Gautam Adani, Asia’s richest person, and his family have pledged to donate 600 billion rupees ($7.7 billion) to a slew of social causes, to mark his 60th birthday.
The donation will be managed by the Adani Foundation for bolstering health care, education and skill development, Adani told Bloomberg in an interview Thursday. “This is one of the largest transfers made to a foundation in Indian corporate history,” he said, adding that this commitment also honors the birth centenary year of his father, Shantilal Adani.
The Indian tycoon, a first-generation entrepreneur who turns 60 on Friday, joins the ranks of global billionaires like Mark Zuckerberg and Warren Buffett who have committed large parts of their wealth for philanthropy. Adani’s pledge is almost half of what Bill Gates and Melinda French Gates donated to their foundation in 2021.

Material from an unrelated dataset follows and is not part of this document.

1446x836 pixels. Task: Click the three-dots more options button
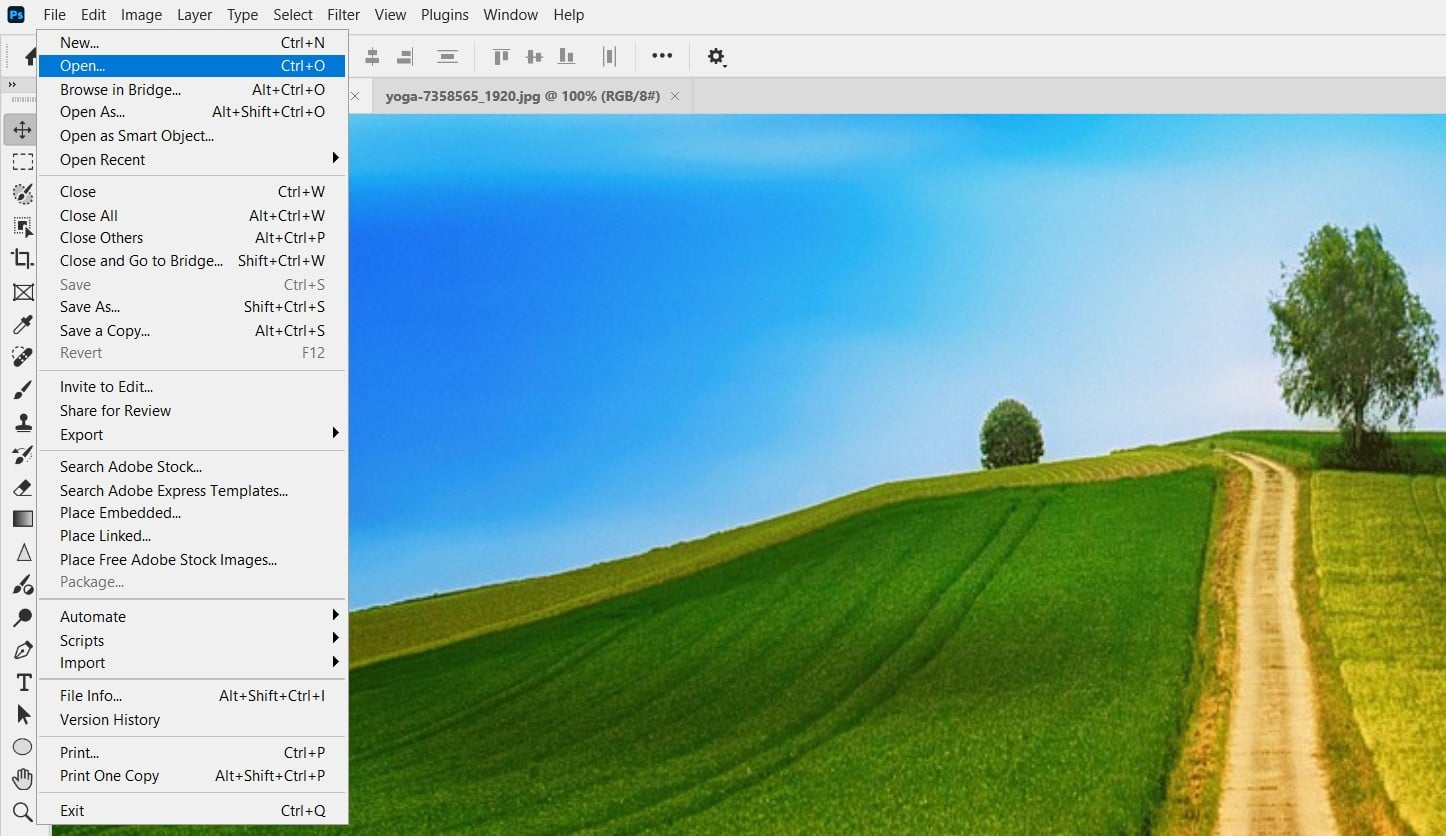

Read More: Gautam Adani is on the 2022 TIME 100 List
Among Indian tycoons, Azim Premji, former chairman of Wipro Ltd., has a charitable trust with the largest endowment estimated at $21 billion, while Tata Trusts, overseen by Ratan Tata, chairman emeritus of Tata Sons Ltd., made donations of over $102 billion at current value, according to a 2021 report by Hurun India and EdelGive Foundation.
With a net worth of almost $92 billion, according to the Bloomberg Billionaires Index, Adani has added a little more $15 billion to his wealth this year on the back of a runaway rally in his companies’ shares, making him the biggest wealth gainer globally.
“We will invite three expert committees in coming months to formalize strategy and decide allocation of funds in these three areas,” he said. The committees will have members from the Adani family in supporting roles, the tycoon said, adding the plan was to add one or two more focus areas in the coming months.
The Adani group, which started off with a small agri-trading firm in 1988, has now spawned into a conglomerate that spans coal trading, mining, logistics, power generation and distribution. More recently, it has forayed into green energy, airports, data centers and cement. Its billionaire-founder has also committed to invest a total of $70 billion by 2030 to make his group the world’s largest renewable-energy producer.
The Adani Foundation, led by his wife Priti Adani, was established in 1996 and has worked on social programs in the rural hinterland of India. It has reached more than 3.7 million people in 2,409 villages across 16 states in India, according to its website.
Adani hails from the western Indian state of Gujarat — like the country’s Prime Minister Narendra Modi and his fellow billionaire Mukesh Ambani — and has grown his businesses exponentially in the past decade by dovetailing his business strategies to the government’s nation-building priorities.
A college dropout, Adani first tried his luck in Mumbai’s diamond industry in the early 1980s before returning to Gujarat to help run his brother’s plastics business. In 1988, he set up Adani Enterprises Ltd. as an agri-trading firm which has now morphed into the flagship firm for the conglomerate.
Adani’s recent empire-building exercise has seen him enter new lines of businesses such as media, digital services and sports as well as bring in investors, including TotalEnergies SE and Abu Dhabi-based International Holding Company PJSC.